The Story
Why it exists.
The beginning
Linda Sivrican launched Pome in 2019 as part of Parallax Olfactory, her experimental platform under Capsule Parfumerie. Six fragrances arrived at once, each one a question, not an answer. Pome asks what happens when the most familiar fruit in perfumery gets rebuilt from scratch. The brief wasn't 'make a peach fragrance.' It was 'make the scent of plasticine peach.' That's the reference point. Not a peach you eat. A peach you remember holding.
The notes do the work without apology. Peach opens bright. Salt cuts the sweetness before it becomes syrupy. Cotton candy and rice paper form a heart that's simultaneously sweet and bare, like candyfloss at the end of a fair, or the memory of a document written on tissue-thin paper. Toffee anchors the drydown with something almost edible. The synthetic quality isn't accidental. It's the whole point.
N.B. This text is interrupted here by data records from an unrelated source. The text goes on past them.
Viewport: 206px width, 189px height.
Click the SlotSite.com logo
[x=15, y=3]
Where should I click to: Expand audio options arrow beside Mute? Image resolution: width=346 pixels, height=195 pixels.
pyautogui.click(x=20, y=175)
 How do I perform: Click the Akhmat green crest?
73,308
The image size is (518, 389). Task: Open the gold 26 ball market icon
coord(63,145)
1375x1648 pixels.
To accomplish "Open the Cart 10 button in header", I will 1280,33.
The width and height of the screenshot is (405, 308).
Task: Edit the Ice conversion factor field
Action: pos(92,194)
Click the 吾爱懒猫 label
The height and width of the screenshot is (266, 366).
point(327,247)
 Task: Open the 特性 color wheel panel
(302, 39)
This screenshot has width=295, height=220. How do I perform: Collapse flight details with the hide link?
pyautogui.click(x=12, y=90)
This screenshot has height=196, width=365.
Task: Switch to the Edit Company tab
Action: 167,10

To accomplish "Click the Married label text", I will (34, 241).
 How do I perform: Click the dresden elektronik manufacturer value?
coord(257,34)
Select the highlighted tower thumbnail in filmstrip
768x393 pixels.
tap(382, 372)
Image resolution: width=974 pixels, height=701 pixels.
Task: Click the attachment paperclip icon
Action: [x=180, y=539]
Parallax calls their approach 'visual cues the nose translates.' Pome is a peach you can see in your mind before you smell it.
The evolution
The opening hits bright. Peach and salt arrive together, sharp, clean, a little electric. That metallic note is the tell. It's there from the start and it never fully leaves, though it softens as other things arrive. Cotton candy and rice paper emerge in the heart, an odd pair that somehow work: one is pure sweetness and air, the other is almost nothing at all. The drydown settles into rice paper smoothness and toffee warmth. The synthetic peach note doesn't disappear. It lingers, worn soft. On skin, expect 4-6 hours. Sillage is moderate, present if someone's close, absent from across the room. The salty-metallic thread and toffee base outlast the peach and cotton candy by an hour or more.
Cultural impact
Pome sits in the conceptual space where synthetic materials become the point rather than the compromise. The plasticine peach reference is unusual, most fruity fragrances lean into naturalism or exaggeration. Pome does neither. It rebuilds peach as an idea, which attracts the analytically curious wearer who treats fragrance as intellectual play.